То был взгляд со стороны абсолютно трезвого человека, обеспокоенного, видимо, «имиджем» Володи, и пренебречь им было нельзя. И впрямь, что-то неловкое, даже нелепое, было в этом зрелище. В позе Володи, в выражении его лица словно читалось: «Неужели всё это — не сон, и я — это явь?»
Как же он был неуверен в себе, как жаждал самоутвердиться! Он был явно не готов к столь внезапно обрушившейся на него славе. Слишком долго его не принимали всерьёз. Что с того, что у него армия поклонников? Что его ценят друзья? И что ему мои дифирамбы? Если он был Моцартом, то я не тянул не только на мастеровитого Сальери, но и на завалящегося Легара, и моё дилетантское мнение не могло заменить оценку экспертов. Те же упорно отмалчивались или брезгливо морщились, вроде Соловьёва-Седого.
Однажды он получит из Коктебеля полную восторгов телеграмму, подписанную «Женя Евтушенко и буфетчица Надя». Судя по тексту и стилю телеграммы, её составители прослушивали Володины записи или под струи «Массандры», или под брызги «Абрау Дюрсо». Выше всех оценивалась «Песня об истребителе», хоть и отмечалась в одной из строф неудачная рифма. Володя выглядел расстроенным:
— Хоть и комплимент с виду, а всё равно без капли дёгтя не обошлось. То говорили: «где твоя лирика?» — а теперь вот: «рифма глагольная». Ничего, всё равно я докажу им, что я лирик.

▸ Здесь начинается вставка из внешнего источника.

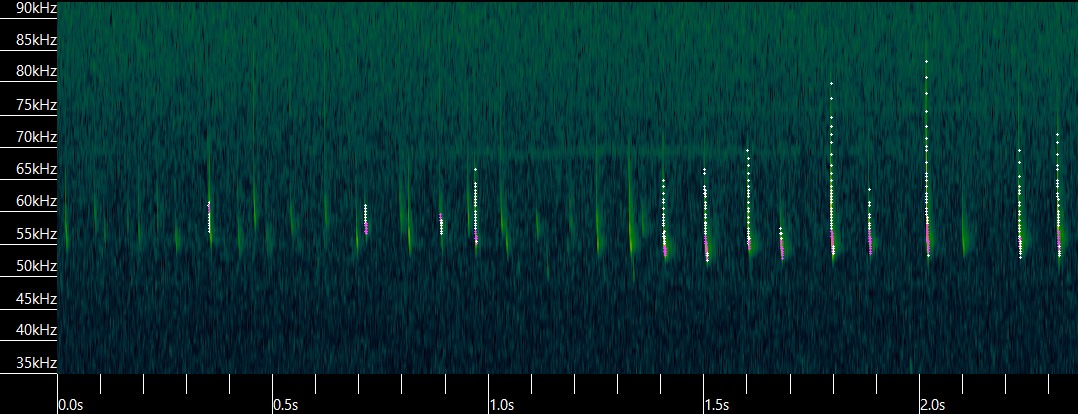This screenshot has width=1078, height=414.
Task: Click the 75kHz frequency axis label
Action: pyautogui.click(x=28, y=104)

Володю, видимо, покоробила и шутливо-фамильярная «буфетчица Надя», хотя сам Евтушенко наверняка видел в ней олицетворение «гласа народного».
Мне же телеграмма показалась многозначительной. Она говорила не столько о зависти, сколько о невольном признании мэтром окольных путей поэзии, на которых «выучка» пасует перед темпераментом, а наитие одолевает «школу». Но переубедить Володю мне не удалось. Видимо, подобные оговорки коллег-профессионалов обесценивали в его глазах саму похвалу.
В таком хмельном угаре пролетели три дня и три ночи. Володе становилось всё хуже и хуже. Шампанское взбадривало его ненадолго. Каждые пять минут он просил освежить фужер, переживая и жалуясь, совсем как малое дитя: «Кайф уходит, ребята!»
«Короче, Высоцкий был в той антиформе, в которой через десять лет его настигла смерть», — вспоминала спустя двадцать семь лет Ольга Лысенко.
Стало ясно, что запланированная Одесса отпадает, что надо возвращаться в Москву. Да и деньги были уже на исходе. Под стать настроению — и погода. Хотя стоял конец марта, Ялта была окутана тоскливой московской хмарью. Дождь вперемешку со снегом и сплошная пелена тумана.
Туров проводил нас на такси до аэропорта и с сознанием выполненного долга вернулся в Ялту. И тут объявляют задержку рейса по метеоусловиям. Сидим, ждём: час, второй, третий. Уже наступает вечер, а туман всё не спадает. Вылет самолёта переносится на неопределённое время, но сидеть и покорно ждать у моря погоды — не в характере Володи.
— Давай вернёмся. Не торчать же нам здесь всю ночь!
Наш новый налёт на «Ореанду» явился для деликатных супругов настоящим стихийным бедствием. Но как было не войти в положение «незадачливых ребят» — безвинных жертв «погодных условий»? Эту ночь, конечно же, мы скоротали в хорошо знакомом номере с ещё неубранными бутылками.
Отправив нас на следующий день в аэропорт, измученный Туров остался на сей раз в гостинице: «Сижу в номере и с ужасом думаю: какой ещё фортель выкинет мой непутёвый друг?»
И, кажется, из-за проклятого тумана мы вынуждены были возвратиться ещё раз. Во всяком случае, именно эту версию отстаивает Туров в своём интервью...
Наконец дают «добро» на взлёт, и, пошатываясь от шампанского и бессонницы, мы понуро бредём по лётному полю. Туман постепенно расходится, но на душе и в небе — пасмурно и угрюмо. А как ярко светило солнце в день нашего приезда!..
Глава десятая.
СОЧИ. ЕРЕВАНСКИЕ ГАСТРОЛИ
Армения — из бед, огня,
Из утреннего винограда —
Остыла родинкой на карте
И Родиной вошла в меня.
Алла Тер-Акопян
Казалось, после почти месячного загула Володя наконец угомонится. Разве может нормальный человек выдерживать такие перегрузки? Но у Высоцкого всё не по-людски. Непостижимым образом удаётся ему извлечь из своего насквозь обезвоженного организма дополнительные ресурсы и пойти по второму кругу.